→ Requirements: Rewrite the items below, changing every "Screen dimensions" to "Display size" and keeping all other text as is.

_____

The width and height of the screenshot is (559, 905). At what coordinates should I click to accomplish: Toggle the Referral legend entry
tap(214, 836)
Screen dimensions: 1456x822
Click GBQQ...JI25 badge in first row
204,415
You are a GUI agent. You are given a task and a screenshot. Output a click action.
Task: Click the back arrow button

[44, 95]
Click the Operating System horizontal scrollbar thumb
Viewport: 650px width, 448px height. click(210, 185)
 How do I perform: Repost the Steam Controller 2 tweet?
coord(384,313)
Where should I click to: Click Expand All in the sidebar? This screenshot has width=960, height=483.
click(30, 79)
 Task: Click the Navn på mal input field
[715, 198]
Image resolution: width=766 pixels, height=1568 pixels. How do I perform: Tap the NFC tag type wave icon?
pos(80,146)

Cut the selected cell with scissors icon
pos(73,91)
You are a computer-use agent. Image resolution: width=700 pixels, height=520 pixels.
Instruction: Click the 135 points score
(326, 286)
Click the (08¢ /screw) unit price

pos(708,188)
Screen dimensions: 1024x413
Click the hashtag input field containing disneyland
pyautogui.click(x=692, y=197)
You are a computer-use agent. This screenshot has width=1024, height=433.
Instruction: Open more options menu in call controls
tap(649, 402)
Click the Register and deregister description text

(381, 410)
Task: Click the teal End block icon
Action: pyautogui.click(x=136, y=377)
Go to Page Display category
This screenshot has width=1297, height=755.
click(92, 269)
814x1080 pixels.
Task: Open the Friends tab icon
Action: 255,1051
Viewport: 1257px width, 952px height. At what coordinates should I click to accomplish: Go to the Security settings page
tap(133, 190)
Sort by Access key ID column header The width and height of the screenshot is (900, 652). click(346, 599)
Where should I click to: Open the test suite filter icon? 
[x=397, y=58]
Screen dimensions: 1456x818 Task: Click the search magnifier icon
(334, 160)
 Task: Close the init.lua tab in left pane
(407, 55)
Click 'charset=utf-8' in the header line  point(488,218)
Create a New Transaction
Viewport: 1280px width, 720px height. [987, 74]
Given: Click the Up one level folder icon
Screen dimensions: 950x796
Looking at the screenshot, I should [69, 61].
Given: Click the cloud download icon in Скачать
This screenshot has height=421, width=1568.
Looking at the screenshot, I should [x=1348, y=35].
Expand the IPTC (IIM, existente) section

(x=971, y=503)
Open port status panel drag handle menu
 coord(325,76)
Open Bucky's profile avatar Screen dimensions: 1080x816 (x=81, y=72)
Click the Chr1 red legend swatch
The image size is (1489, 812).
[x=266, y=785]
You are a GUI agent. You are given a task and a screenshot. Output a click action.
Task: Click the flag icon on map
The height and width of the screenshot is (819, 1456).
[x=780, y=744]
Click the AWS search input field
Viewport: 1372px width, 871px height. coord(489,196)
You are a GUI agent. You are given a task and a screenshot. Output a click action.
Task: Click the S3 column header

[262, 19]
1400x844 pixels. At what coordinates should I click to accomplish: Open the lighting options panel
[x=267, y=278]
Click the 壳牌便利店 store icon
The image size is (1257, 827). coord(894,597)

_____

→ Correct answer:
The width and height of the screenshot is (559, 905). At what coordinates should I click to accomplish: Toggle the Referral legend entry
tap(214, 836)
Display size: 1456x822
Click GBQQ...JI25 badge in first row
204,415
You are a GUI agent. You are given a task and a screenshot. Output a click action.
Task: Click the back arrow button

[44, 95]
Click the Operating System horizontal scrollbar thumb
Viewport: 650px width, 448px height. click(210, 185)
 How do I perform: Repost the Steam Controller 2 tweet?
coord(384,313)
Where should I click to: Click Expand All in the sidebar? This screenshot has width=960, height=483.
click(30, 79)
 Task: Click the Navn på mal input field
[715, 198]
Image resolution: width=766 pixels, height=1568 pixels. How do I perform: Tap the NFC tag type wave icon?
pos(80,146)

Cut the selected cell with scissors icon
pos(73,91)
You are a computer-use agent. Image resolution: width=700 pixels, height=520 pixels.
Instruction: Click the 135 points score
(326, 286)
Click the (08¢ /screw) unit price

pos(708,188)
Display size: 1024x413
Click the hashtag input field containing disneyland
pyautogui.click(x=692, y=197)
You are a computer-use agent. This screenshot has width=1024, height=433.
Instruction: Open more options menu in call controls
tap(649, 402)
Click the Register and deregister description text

(381, 410)
Task: Click the teal End block icon
Action: pyautogui.click(x=136, y=377)
Go to Page Display category
This screenshot has width=1297, height=755.
click(92, 269)
814x1080 pixels.
Task: Open the Friends tab icon
Action: 255,1051
Viewport: 1257px width, 952px height. At what coordinates should I click to accomplish: Go to the Security settings page
tap(133, 190)
Sort by Access key ID column header The width and height of the screenshot is (900, 652). click(346, 599)
Where should I click to: Open the test suite filter icon? 
[x=397, y=58]
Display size: 1456x818 Task: Click the search magnifier icon
(334, 160)
 Task: Close the init.lua tab in left pane
(407, 55)
Click 'charset=utf-8' in the header line  point(488,218)
Create a New Transaction
Viewport: 1280px width, 720px height. [987, 74]
Given: Click the Up one level folder icon
Display size: 950x796
Looking at the screenshot, I should [69, 61].
Given: Click the cloud download icon in Скачать
This screenshot has height=421, width=1568.
Looking at the screenshot, I should [x=1348, y=35].
Expand the IPTC (IIM, existente) section

(x=971, y=503)
Open port status panel drag handle menu
 coord(325,76)
Open Bucky's profile avatar Display size: 1080x816 (x=81, y=72)
Click the Chr1 red legend swatch
The image size is (1489, 812).
[x=266, y=785]
You are a GUI agent. You are given a task and a screenshot. Output a click action.
Task: Click the flag icon on map
The height and width of the screenshot is (819, 1456).
[x=780, y=744]
Click the AWS search input field
Viewport: 1372px width, 871px height. coord(489,196)
You are a GUI agent. You are given a task and a screenshot. Output a click action.
Task: Click the S3 column header

[262, 19]
1400x844 pixels. At what coordinates should I click to accomplish: Open the lighting options panel
[x=267, y=278]
Click the 壳牌便利店 store icon
The image size is (1257, 827). coord(894,597)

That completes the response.